UCF English professor Tison Pugh won The Popular Culture Association John Leo and Dana Heller Award for the Best Work in LGBTQ Studies for his new book, “The Queer Fantasies of the American Family Sitcom.” PCA, a national group of scholars and enthusiasts who study pop culture, gives the award annually to recognize work that contributes to the understanding and representation of sexual minorities and pop culture.
“I am grateful for receiving this award, as it demonstrates that watching hundreds and hundreds of episodes of family sitcoms was not merely a quixotic quest or simply an idle waste of time, but an important contribution to the study of queer representation throughout U.S. television history,” says Pugh.
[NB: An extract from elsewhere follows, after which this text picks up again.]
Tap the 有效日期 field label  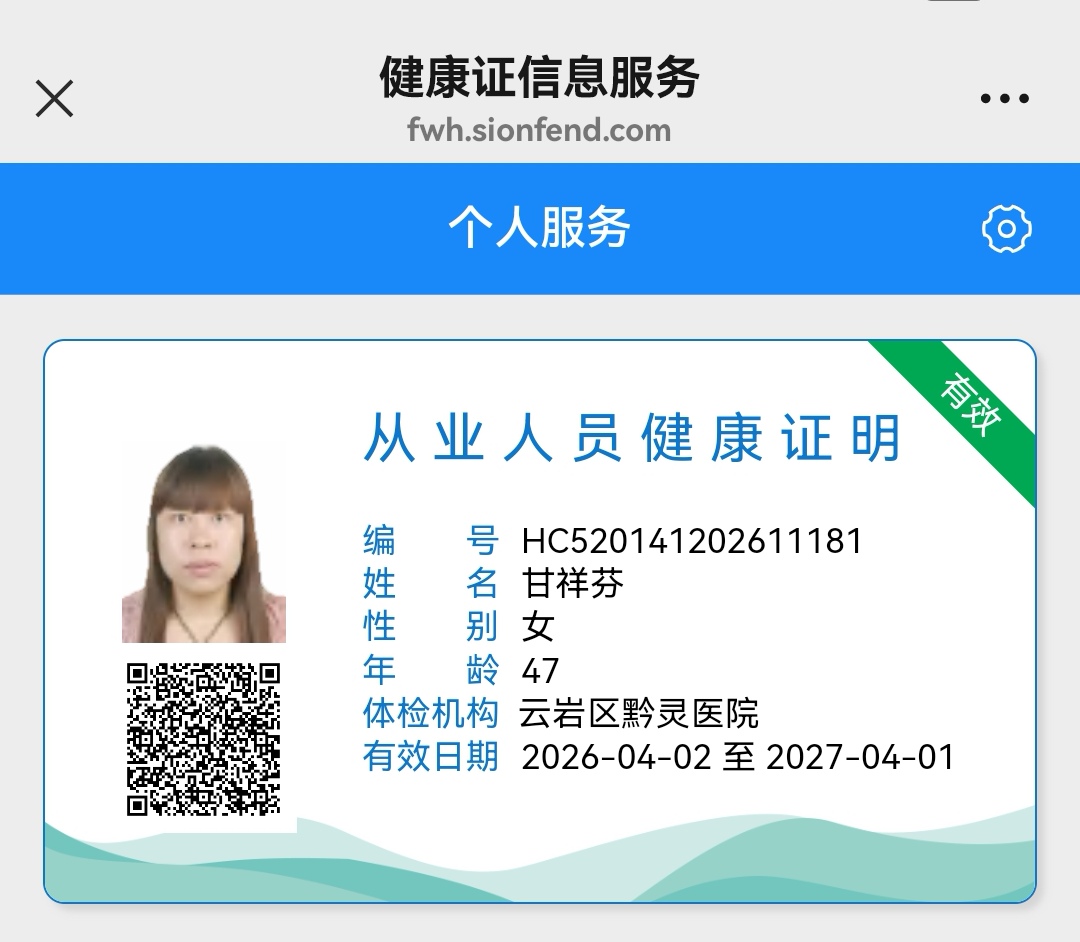coord(430,757)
Pugh’s book examines how family sitcoms depict sexuality, delving into the history of increasing sexual depiction in the genre while also how sitcoms use sexuality as “a source of power, as a kind of camouflage, and as a foundation for family building.” It also notes how innocence and sexuality often conflict in these shows.
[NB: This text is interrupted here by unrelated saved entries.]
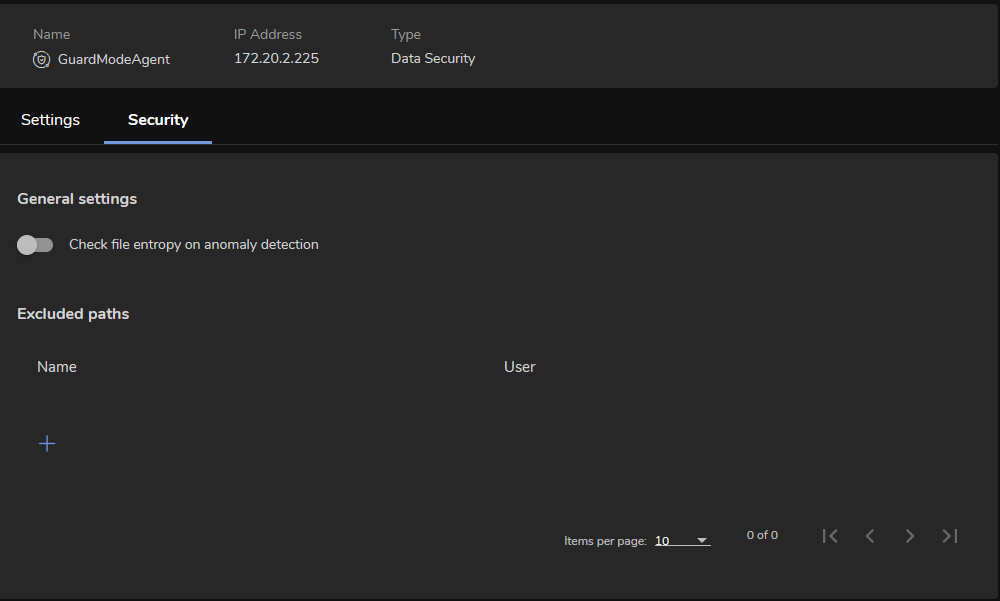The height and width of the screenshot is (601, 1000).
Task: Click the General settings section heading
Action: (x=77, y=199)
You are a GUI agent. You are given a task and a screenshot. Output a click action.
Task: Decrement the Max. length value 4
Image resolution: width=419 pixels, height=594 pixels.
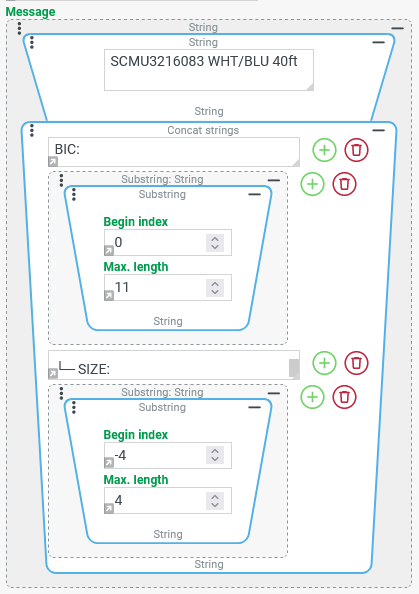click(215, 505)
Pugh has published books with LGBTQ focuses before, such as “Precious Perversions: Humor Homosexuality, and the Southern Literary Canon” and “Chaucer’s (Anti-)Eroticisms and the Queer Middle Ages.” The latter combines his interest in LGBTQ studies with his Ph.D. in medieval English literature. He has even argued in a scholarly article that there is “potential for queerness” in the Harry Potter books, a series that he also teaches a class about at UCF.
In April, Pugh was one of four winners of the Pegasus Professor Award, the highest academic honor a UCF professor can receive.